As acting director, Dr. Høeg inherits the commissioner’s new priority voucher program, a disputed rapid medication authorization process that apparently worried her predecessors. “How are these medications being chosen for this fast-track system? Who makes the calls?” Dr. Howard asked. “There is a lot of confidentiality going on at the FDA right now.”
In general, he said, “the agency looks to be trending towards laxer regulations of all drugs, with the exception of vaccines.”
With vaccines, Høeg has a more established, if troubling, past, some experts have noted. She released a study using non-validated public submissions to assess the rate of heart inflammation following Covid vaccination. She consulted for the Florida top health official Joseph Ladapo, who allegedly have altered data to suggest Covid vaccinations are pose a greater threat than they are.

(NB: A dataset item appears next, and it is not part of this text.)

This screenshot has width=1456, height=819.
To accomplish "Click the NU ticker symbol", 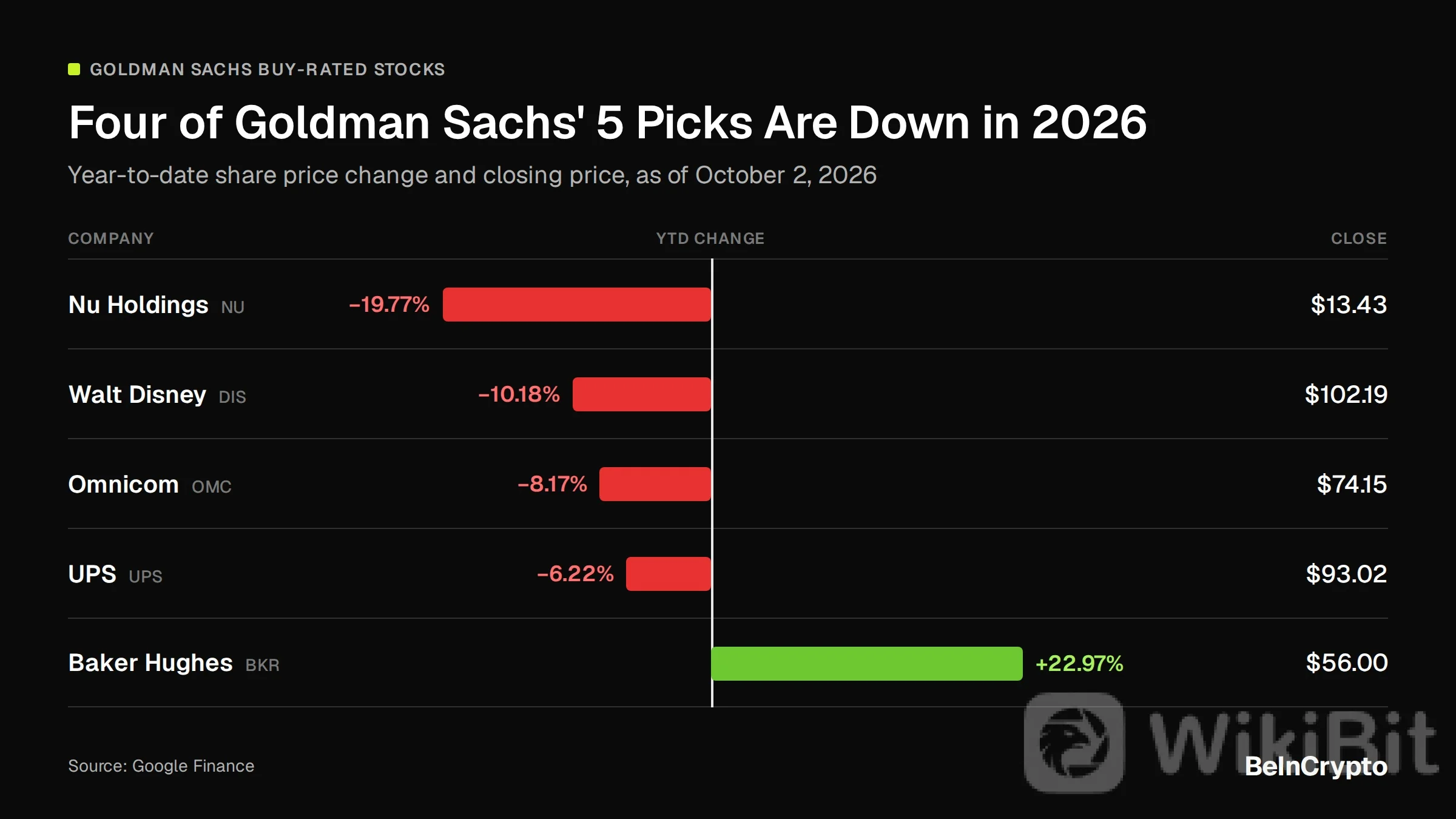I will tap(232, 307).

Among her “wish list” for the new government encompassed revising guidelines for new vaccines and ending “optional” vaccines, she stated following the vote on a online show. At the agency, Dr. Høeg has according to sources suggested excluding adolescent males from getting COVID-19 vaccinations.
“She’s an complete ideologue who begins with her preconceived notions and tailors the evidence to accommodate the data in a extremely deceptive, untruthful manner,” Dr. Howard argued.